Personal student computer access broke that dependency.
He wasn’t waiting for help anymore. He was learning when he wanted to learn, at the speed that worked for him, in the way that made sense to him. That shift from dependency to independence is one of the most significant things that can happen in a student’s life.
The real stories from students like Devendra are documented at Apni Pathshala’s student stories page. Each one shows the same pattern: access changes the trajectory.
Independence Isn’t Given. It’s Built Through Access.
There’s a tendency to treat students with disabilities as people who need more support, more accommodation, more specialized help. That’s true in some contexts. But Devendra’s story points to something different: sometimes what a student needs isn’t more help. It’s less friction.
Less friction between his curiosity and the tools that could satisfy it. Less mediation between his learning and his progress. Less dependence on a system that wasn’t designed with him in mind.
Student computer access gave him that. A device that didn’t judge, didn’t get tired, didn’t need him to explain his limitations before helping him learn. He could just… work. This is why education-focused computing environments matter so much. When the interface is clean and the tools are already there, the student’s energy goes into learning, not into fighting the technology.

What Devendra Built, and What It Means
Devendra’s skills in Canva and video editing aren’t just hobbies. They’re marketable capabilities. Design, content creation, and video production are in demand. And he built those skills not because a teacher identified his potential and created a special program for him. He built them because he had consistent student computer access and the drive to use it.
That’s the version of this story that matters for every student, disabled or not. The computer doesn’t transform you. You transform yourself, using the computer as the tool. The access is what makes that possible.
Explore more about what changes when students get their own devices: Why Every Student Needs Their First Computer.
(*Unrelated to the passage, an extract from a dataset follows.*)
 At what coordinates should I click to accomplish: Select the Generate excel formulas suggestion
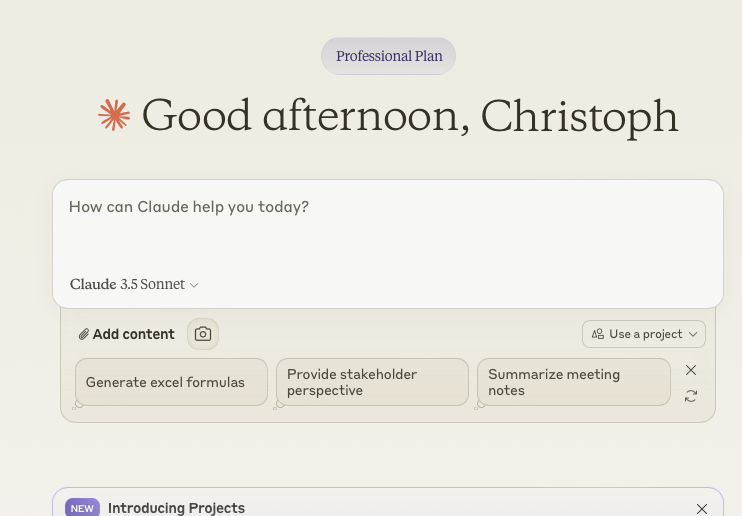click(171, 382)
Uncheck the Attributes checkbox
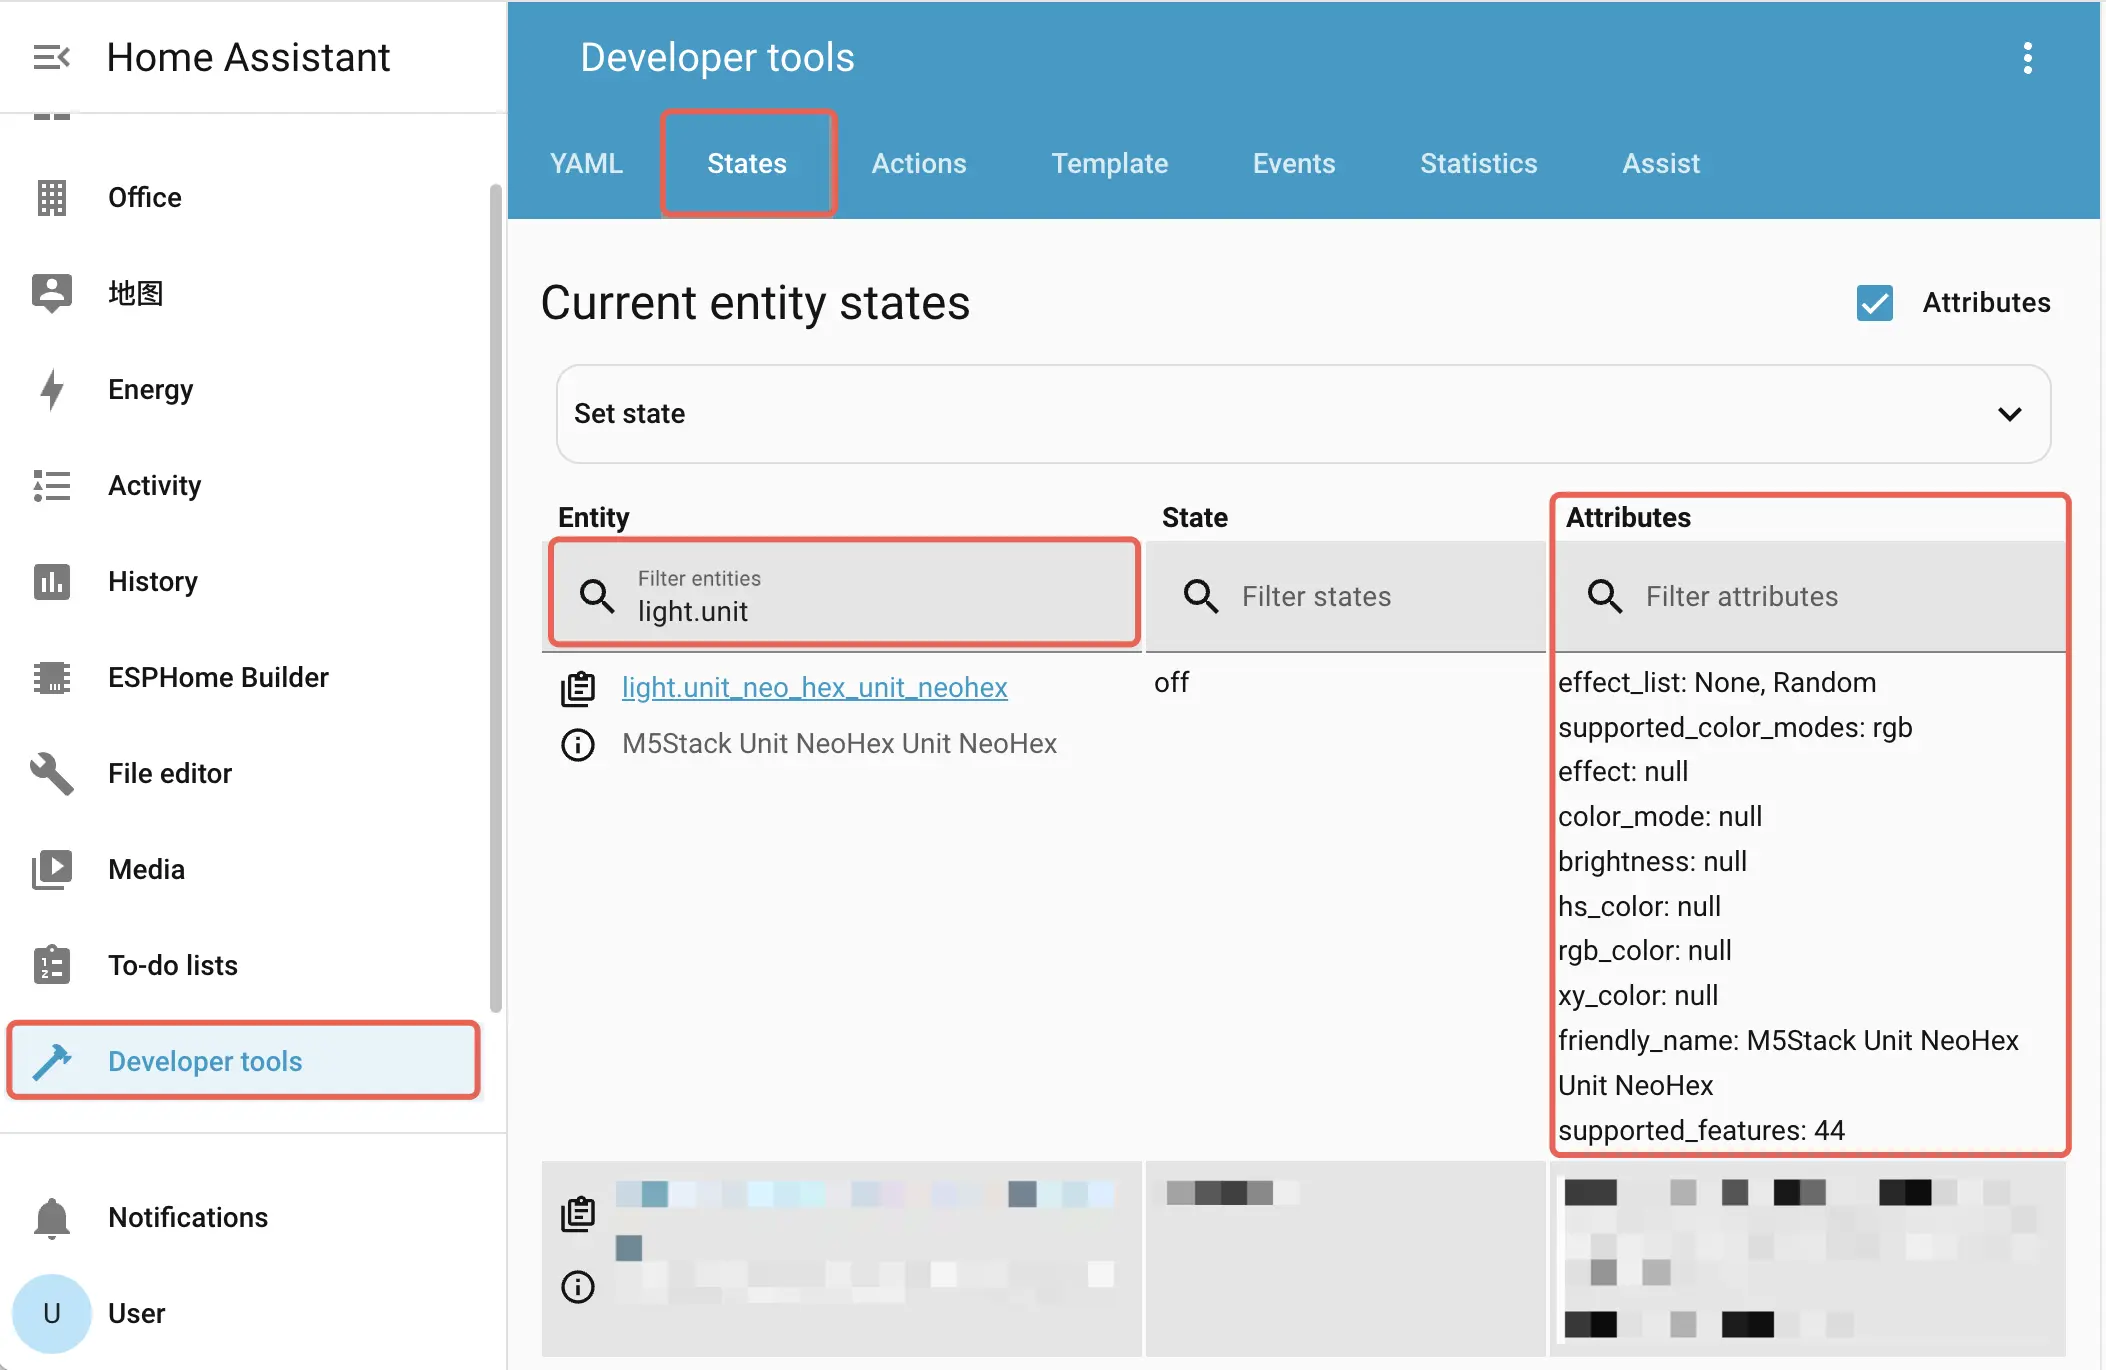 1874,303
Student Computer Access Isn’t a Privilege. It’s a Starting Point.
Every student deserves their own space to learn. Not a shared lab, they get to use for an hour a week. Not a tablet that runs out of battery and can’t run real software. A proper personal computer that’s there when they want to learn, at 10 PM when inspiration hits, or at 6 AM before school starts.
Devendra found his capability through access. The student computer access he got didn’t just teach him design. It taught him that he could teach himself. That he didn’t need someone else to interpret the world for him.